I was browsing one of my social media networks when I came across this image:
If that doesn’t shock you, well. Culturally, we have drifted into a pattern of redefining terms based on our confusion of their true meanings, over-exaggeration of situations and events and embellishing things to make them seem greater than they are. We’ve created shortened invented terms like YOLO (you-only-live-once) and LOL (laugh-out-loud), which cause little harm, and use words like “clutch” to express how cool something is.
Despite the seemingly harmless recycling of words, this liberal way we (ab)use the English language has eroded our ability to define and use terms correctly and appropriately in situations when word use is vital. When we take a word like “hero” or “courage” and use it in situations where a person has made a personal decision for their own benefit, we begin to lose sight of the people who sacrifice themselves for the well-being of others. When you watch superhero movies, the heroes don’t become great because they do something out of selfish ambition, they do it for the greater good of mankind and for the safety of their communities and the world.
Here are some fundamental things heroes do:
- Acts of selfless service
- Accomplishes goals to build themselves up, for the purpose of benefiting others
- Does these things despite fears or disadvantages (mental, emotional, situational or physical)
- Rises above a challenge and becomes a greater quality person, and achieves a richer quality of life
It is overwhelmingly tragic how media has become so blind to what true heroism is. In all sense, how does this veteran’s selfless sacrifice and victory pale in comparison with the self-serving change of another celebrity? It doesn’t and it shouldn’t. Glorifying people’s self-serving actions in the name of heroism is wrong. We give too much credit where it is not due and it comes from our obsession with our own self-motivated interests and desires. Even if a person’s selfish action encourages others, we still cannot define them as heroes. Their action may have inadvertently caused inspiration, but they did what they did for themselves and no one else. That does not make a hero. It might make them brave, but we have to use our words carefully.

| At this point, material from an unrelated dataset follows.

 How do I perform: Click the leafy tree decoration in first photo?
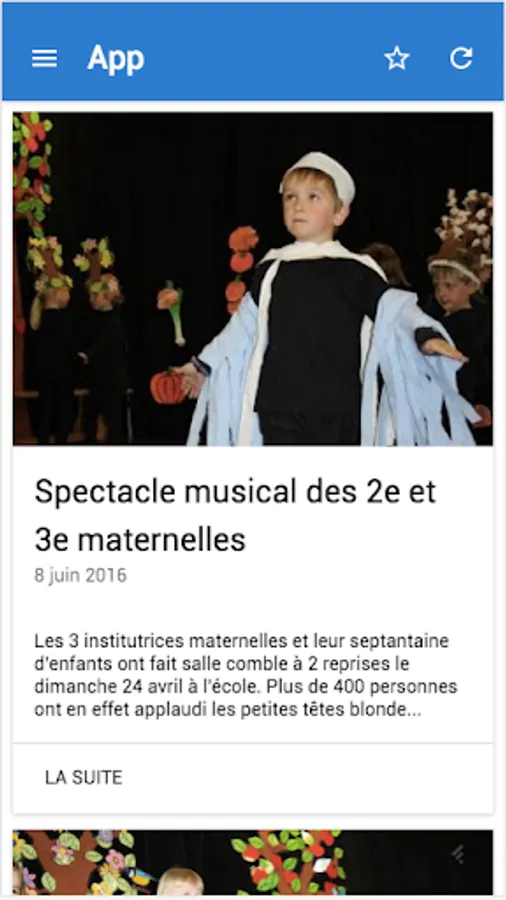32,172
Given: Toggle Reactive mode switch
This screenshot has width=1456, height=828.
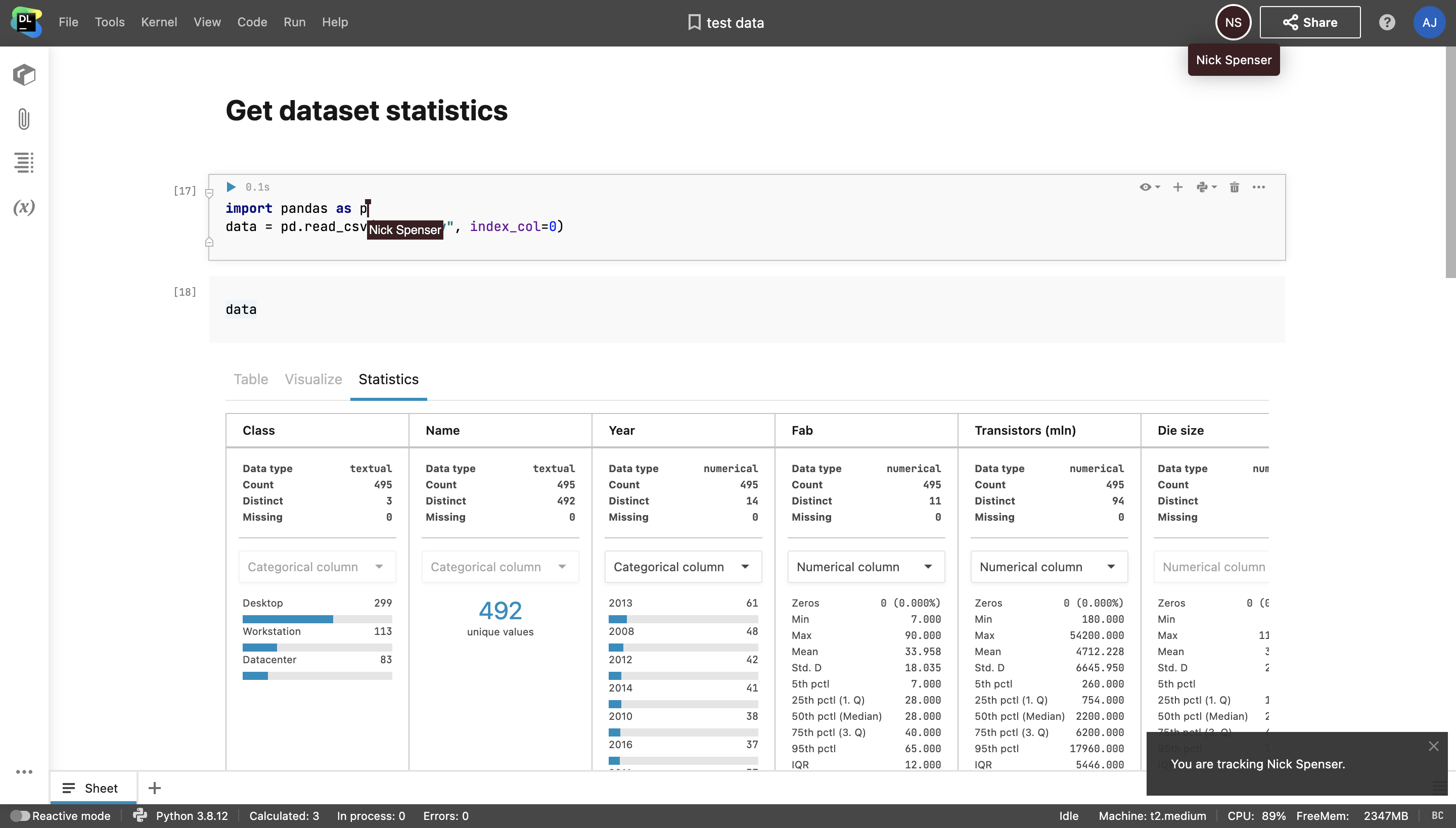Looking at the screenshot, I should pyautogui.click(x=20, y=816).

Call me dramatic but our privileged part of the world is becoming a lot like Aldous Huxley’s “Brave New World;” blind in our self-fulfilling desire for entertainment and pleasure. We follow trends, filter our news to nonessential entertainment and gossip, and hop on causes without using our God-given common sense. The fact that I even have to write an article like this makes me realize how consumed we are in the distractions of selfish causes and how unconcerned we are to the real crises happening around the world. As the insightful author of “Amusing Ourselves to Death,” Neil Postman, wrote:
What Orwell feared were those who would ban books. What Huxley feared was that there would be no reason to ban a book, for there would be no one who wanted to read one. Orwell feared those who would deprive us of information. Huxley feared those who would give us so much that we would be reduced to passivity and egoism. Orwell feared that the truth would be concealed from us. Huxley feared the truth would be drowned in a sea of irrelevance. Orwell feared we would become a captive culture. Huxley feared we would become a trivial culture, preoccupied with some equivalent of the feelies, the orgy porgy, and the centrifugal bumblepuppy. As Huxley remarked in Brave New World Revisited, the civil libertarians and rationalists who are ever on the alert to oppose tyranny “failed to take into account man’s almost infinite appetite for distractions.” In 1984, Orwell added, people are controlled by inflicting pain. In Brave New World, they are controlled by inflicting pleasure. In short, Orwell feared that what we fear will ruin us. Huxley feared that what we desire will ruin us.